------ Provided records ------

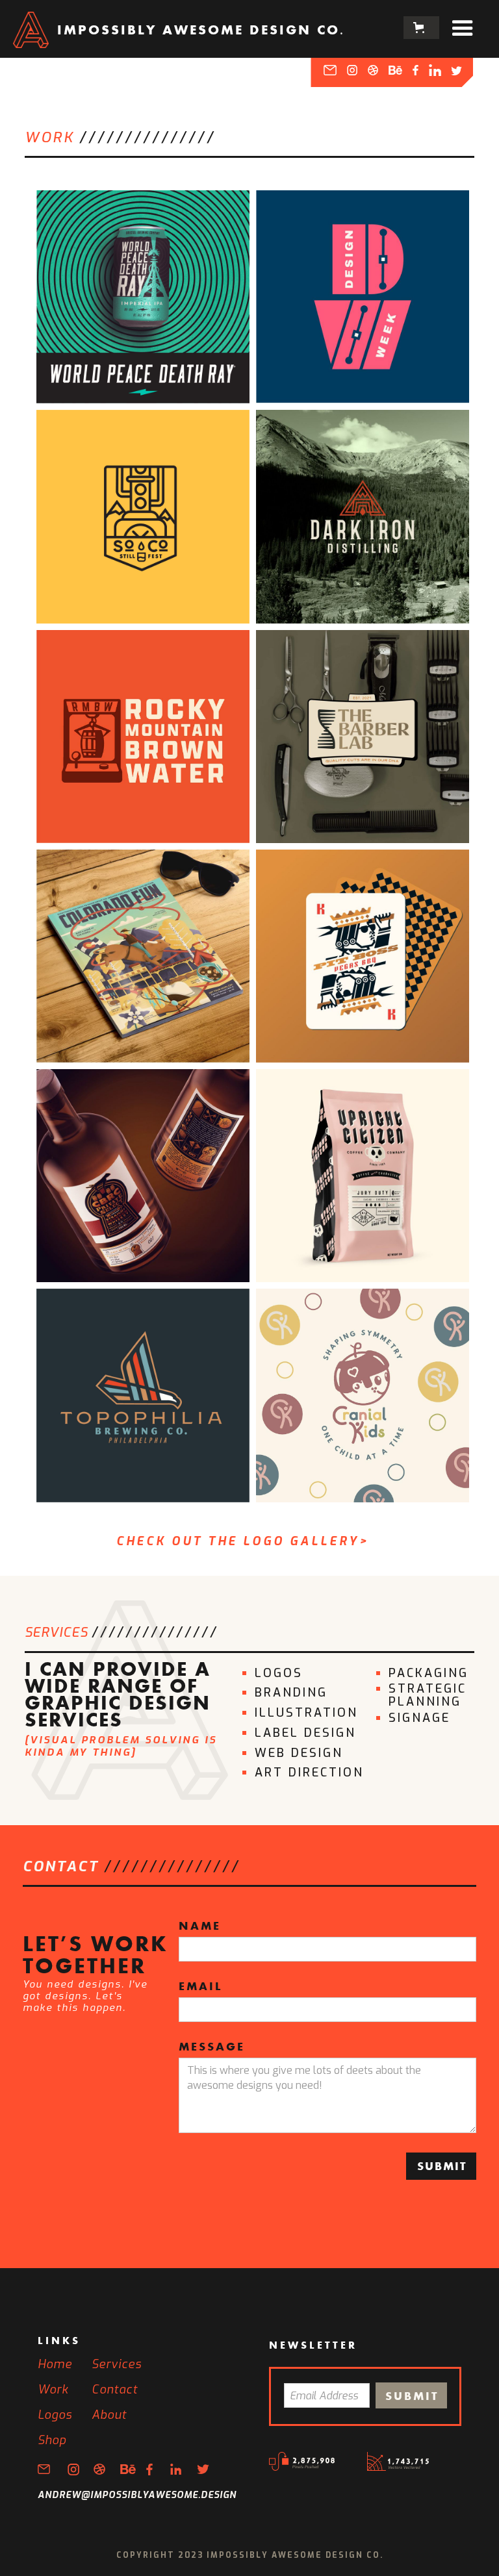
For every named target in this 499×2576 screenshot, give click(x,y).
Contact (115, 2389)
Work (53, 2389)
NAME (200, 1927)
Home (55, 2364)
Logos (55, 2414)
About (109, 2414)
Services (117, 2364)
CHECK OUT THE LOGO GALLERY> (242, 1541)
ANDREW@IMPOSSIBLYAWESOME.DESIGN (137, 2495)
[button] (421, 27)
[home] (31, 27)
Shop (52, 2440)
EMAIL (200, 1987)
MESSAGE (212, 2048)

------

**What is being asked:** Could you copy every record exactly, without the pictures?

**Result of the task:**
For every named target in this 499×2576 screenshot, give click(x,y).
Contact (115, 2389)
Work (53, 2389)
NAME (200, 1927)
Home (55, 2364)
Logos (55, 2414)
About (109, 2414)
Services (117, 2364)
CHECK OUT THE LOGO GALLERY> (242, 1541)
ANDREW@IMPOSSIBLYAWESOME.DESIGN (137, 2495)
[button] (421, 27)
[home] (31, 27)
Shop (52, 2440)
EMAIL (200, 1987)
MESSAGE (212, 2048)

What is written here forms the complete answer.